3. The electric violin of claim 1, wherein the playing element includes a ball and an optical sensor for sensing the rotation of the ball; the base has a groove for holding the ball; and the optical sensor is electronically connected with the connection terminal.

4. The electric violin of claim 1, wherein the playing element includes a rotating box, a rotating shaft, a pulling rod and an infrared generator, an image sensor and a processing chip; an end of the rotating shaft is fixed to the base; the rotating box is rotatably mounted at the other end of the rotating shaft; the pulling rod extends into the rotating box and can move along the length direction of the rotating box; the infrared generator is configured for emitting an infrared on the rotating box and the pulling rod; The image sensor is configured for generating an image signal based on a reflected infrared from the rotating box and the pulling rod; and the processing chip is configured for transmitting the image signal to the main cpu module via the connection terminal and the signal interface.

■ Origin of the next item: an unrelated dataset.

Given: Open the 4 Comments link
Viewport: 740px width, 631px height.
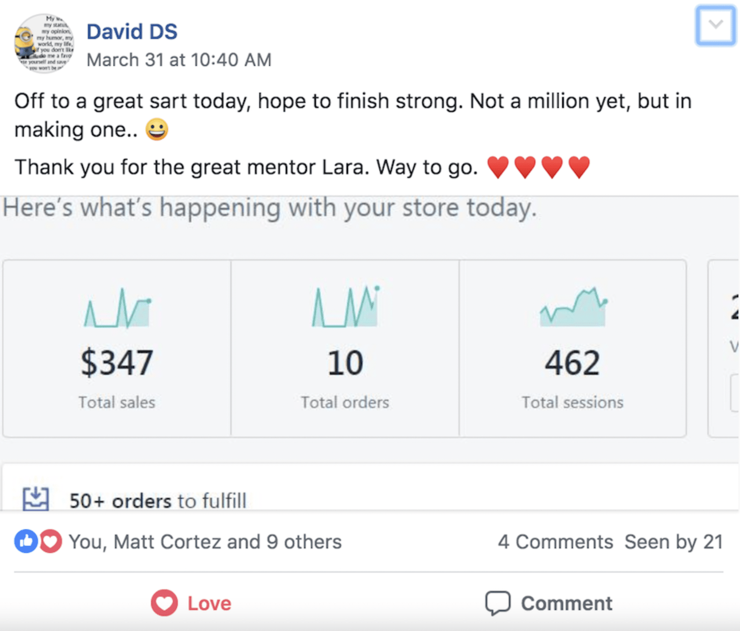Looking at the screenshot, I should coord(555,542).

5. The electric violin of claim 1, wherein the playing element includes a camera mounted on the base; and the camera is electronically connected with the connection terminal.

6. The electric violin of claim 1, wherein the head has a tremolo adjustment switch electronically connected with the main cpu module.

7. The electric violin of claim 1, wherein the control button includes a power switch and volume adjustment buttons.

8. The electric violin of claim 1, wherein the control button is a touch screen.

9. The electric violin of claim 1, wherein an end of the connecting rod is fixed to the head, and the other end of the connecting rod is pivotally attached to the body.